Quando estávamos prestes a publicá-lo, tomamos conhecimento do anúncio governamental de que se procederia à libertação de um número considerável de presos políticos, tanto venezuelanos quanto estrangeiros, embora ainda não fossem conhecidas listas nem houvesse confirmação de que essa libertação tivesse sido efetivada. Jorge Rodríguez, presidente da Assembleia Nacional e irmão da presidenta encarregada do governo, qualificou a decisão como um “gesto de paz unilateral”, acrescentando que se realizava “com o objetivo de contribuir e colaborar no esforço que todos devemos fazer pela união nacional e pela convivência pacífica”.

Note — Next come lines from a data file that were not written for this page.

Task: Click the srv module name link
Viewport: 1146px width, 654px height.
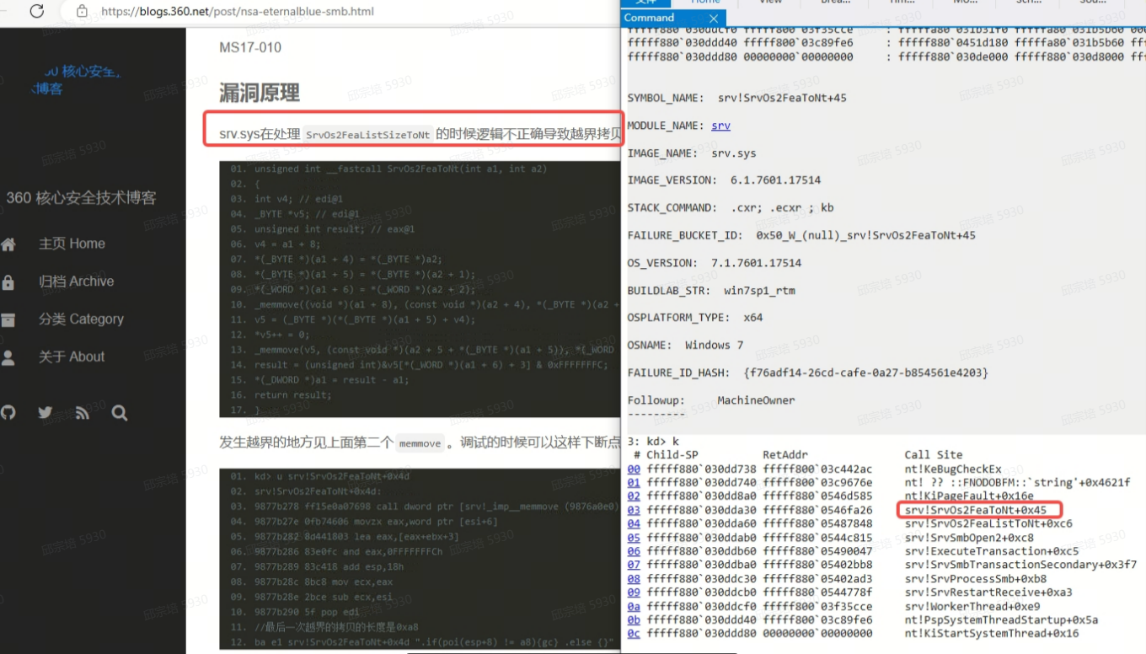Action: [720, 126]
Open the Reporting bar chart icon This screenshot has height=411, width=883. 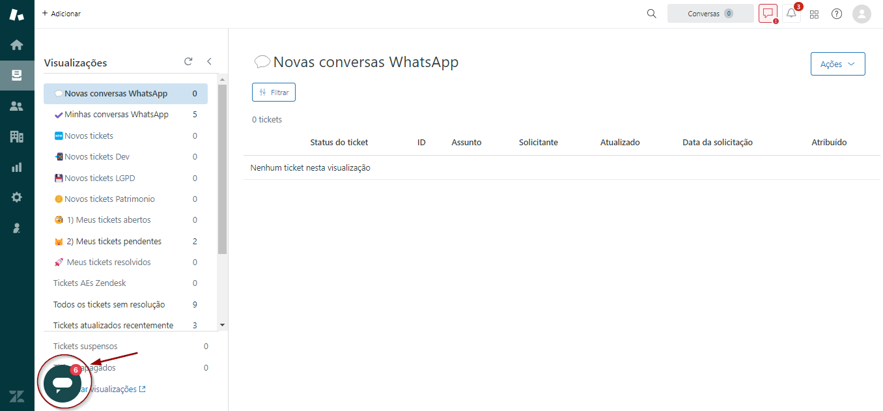pyautogui.click(x=17, y=167)
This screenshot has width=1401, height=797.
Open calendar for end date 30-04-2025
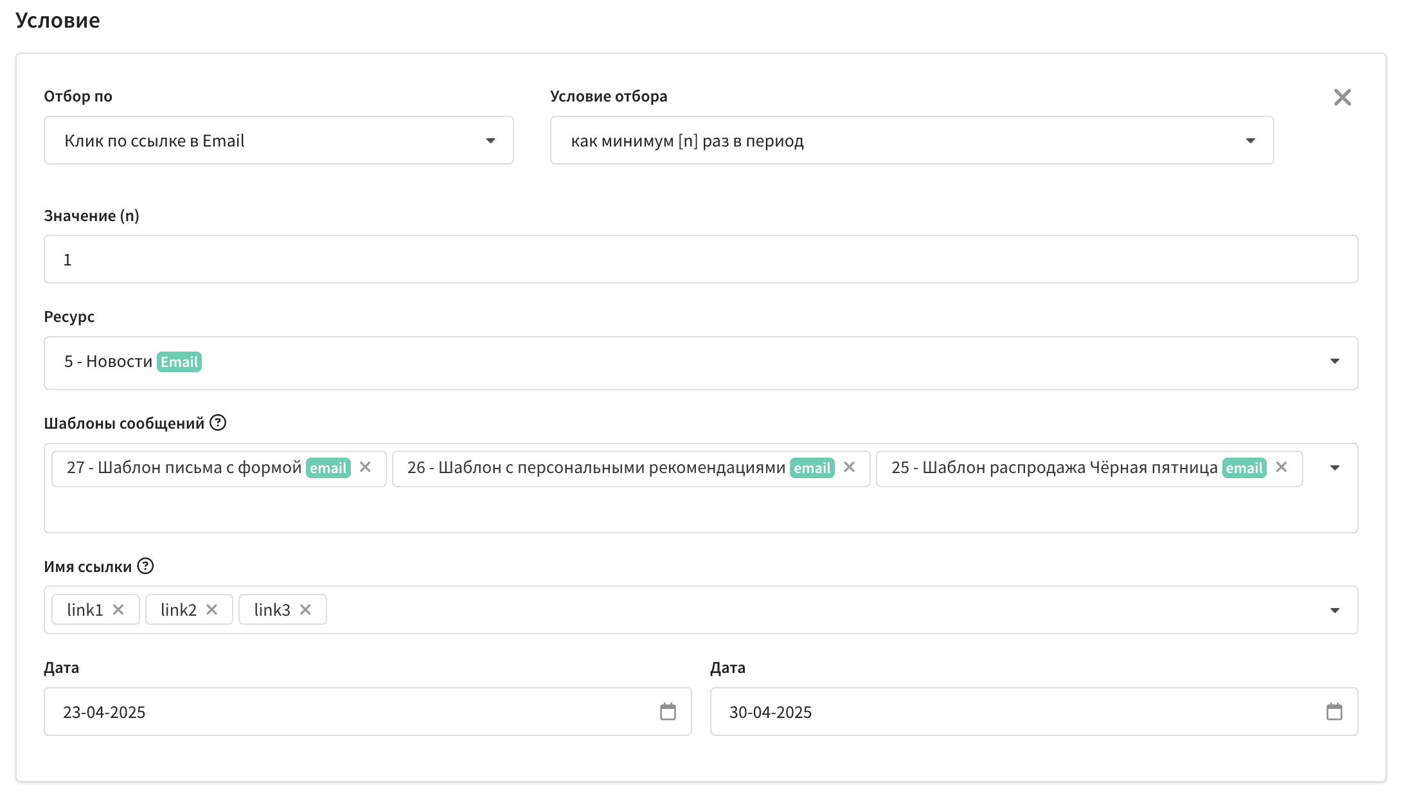tap(1334, 712)
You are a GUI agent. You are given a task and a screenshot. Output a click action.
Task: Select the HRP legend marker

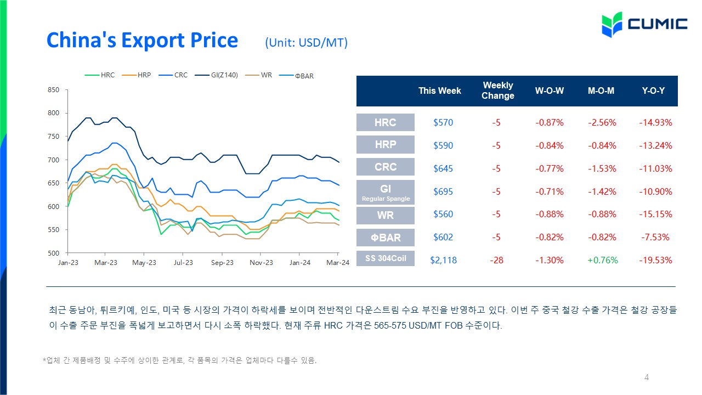129,75
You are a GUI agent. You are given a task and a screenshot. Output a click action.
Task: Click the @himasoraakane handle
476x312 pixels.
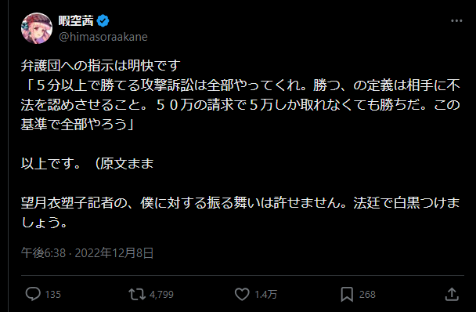point(103,37)
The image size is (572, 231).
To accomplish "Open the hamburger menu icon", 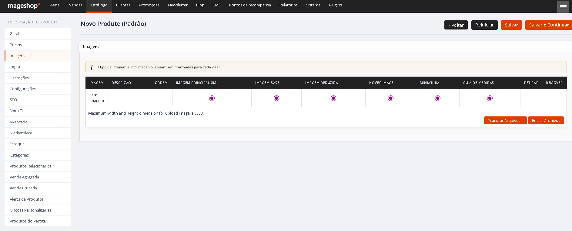I will click(563, 6).
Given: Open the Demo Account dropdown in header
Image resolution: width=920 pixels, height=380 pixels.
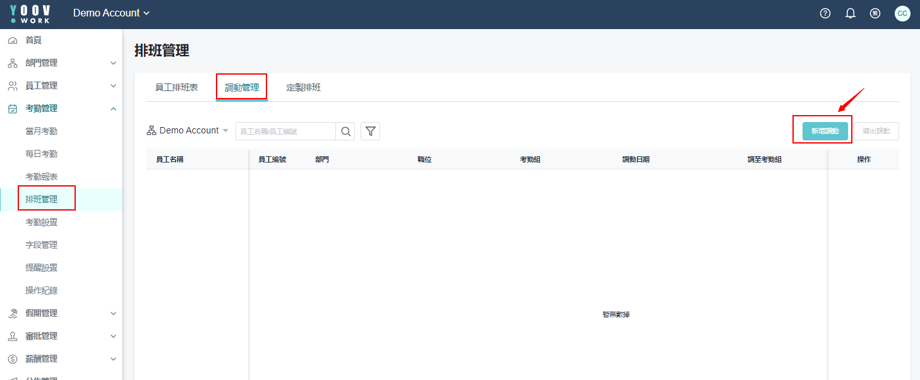Looking at the screenshot, I should click(x=111, y=13).
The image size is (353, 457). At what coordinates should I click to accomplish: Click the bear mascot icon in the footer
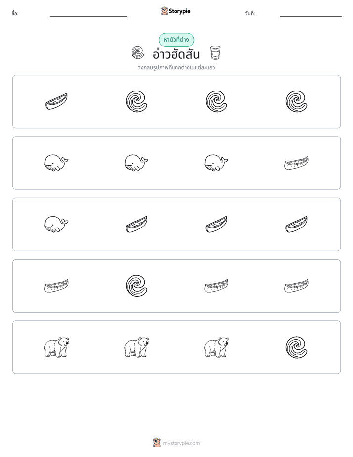[157, 443]
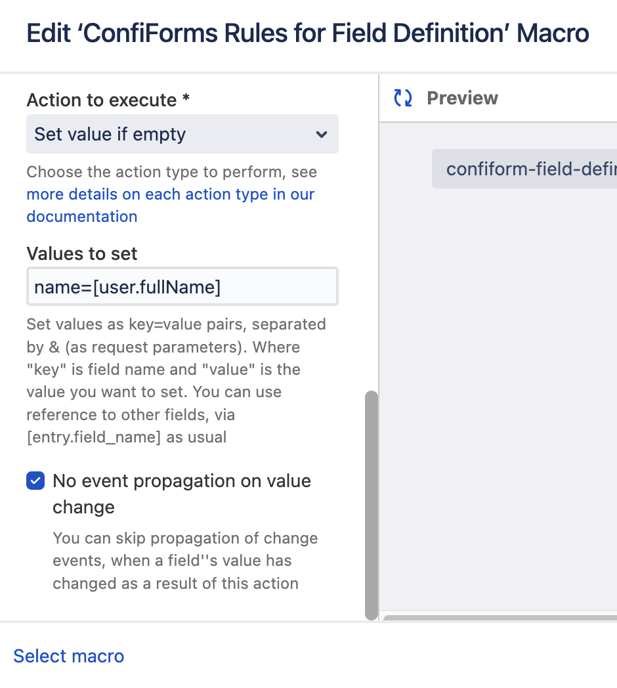Uncheck 'No event propagation on value change'

tap(35, 481)
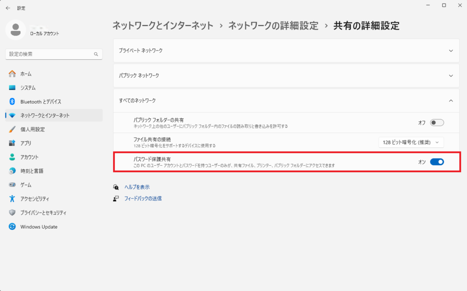Open the ヘルプを表示 link

137,187
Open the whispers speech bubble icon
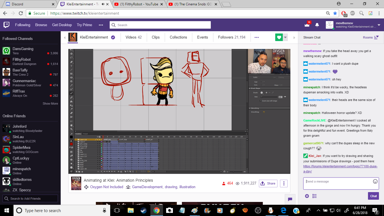The height and width of the screenshot is (216, 384). click(x=290, y=199)
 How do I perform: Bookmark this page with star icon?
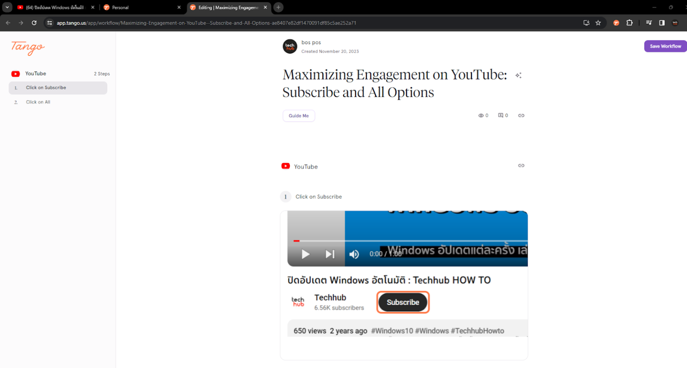598,23
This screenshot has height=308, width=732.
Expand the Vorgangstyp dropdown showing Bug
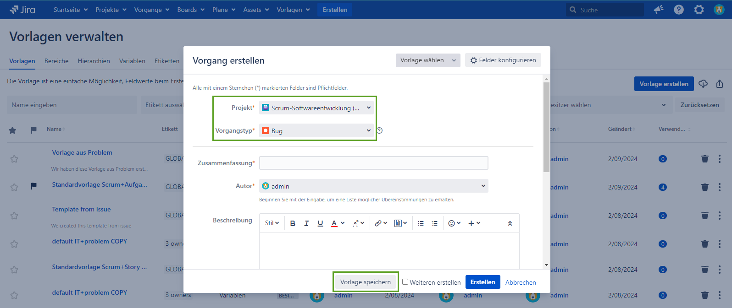316,131
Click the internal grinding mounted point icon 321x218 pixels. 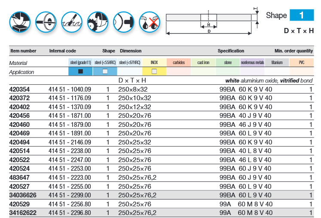123,20

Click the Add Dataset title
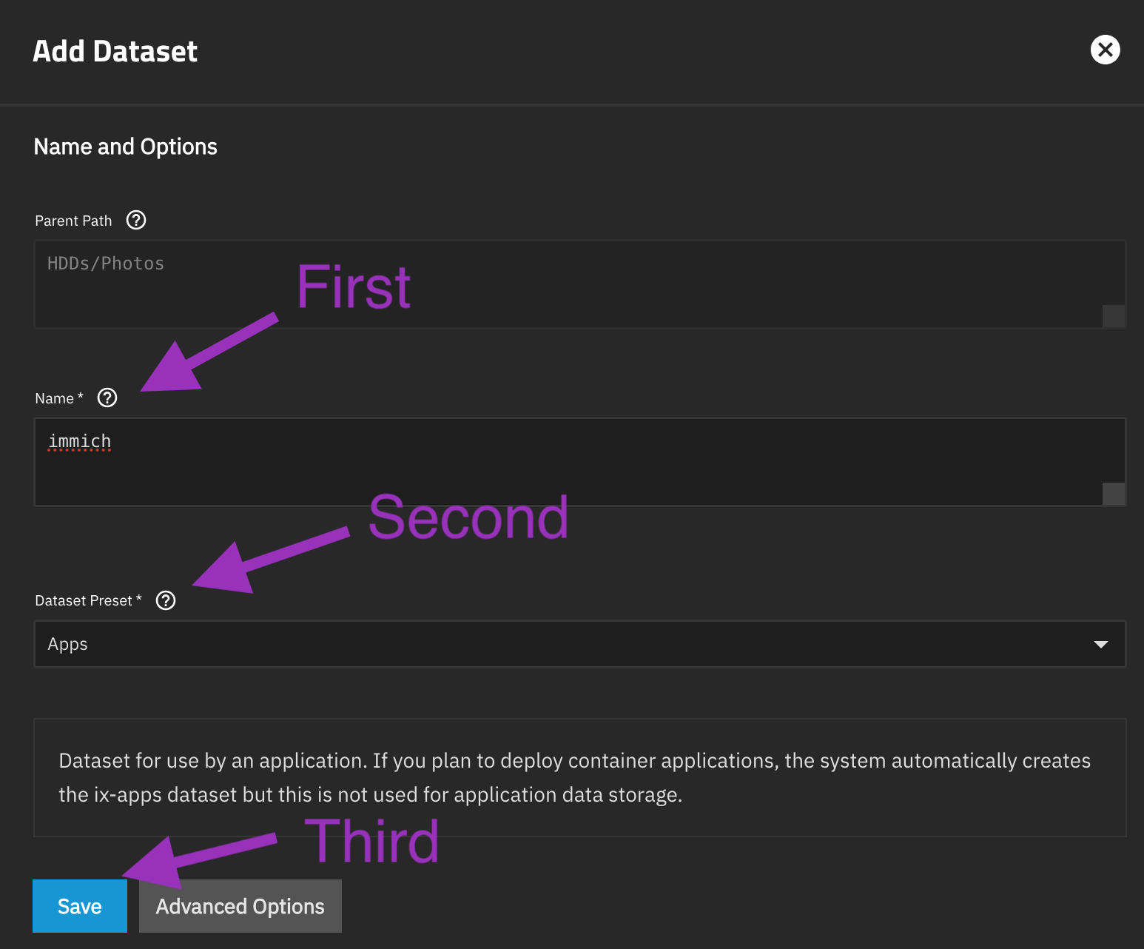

A notícia da libertação de presos é, sem dúvida, bem-vinda, e é necessário vigiar para que não seja discriminatória em relação aos trabalhadores e dirigentes sindicais presos por lutar. Sabemos que não é fruto de qualquer respeito de Trump ou do governo aos direitos humanos, mas da conveniência de ambos em promover a estabilização e a tranquilidade política para o plano que pactuaram. Além disso, Trump também necessita contar com dirigentes presos da oposição de direita para ir armando o esquema político de substituição ou de coalizão que possa dar lugar à “transição”.

Portanto, é preciso estar atentos para que sejam libertados também todos aqueles que não passam de pessoas do povo que protestaram ou publicaram mensagens incômodas ao governo nas redes sociais, razão pela qual muitos foram encarcerados por “instigação ao ódio” e até por “terrorismo”. É necessário exigir, então, que se complete a libertação dos prisioneiros, que não haja novas detenções e que sejam revogadas as leis repressivas, bem como cesse a repressão de rua, seja militar, policial ou parapolicial.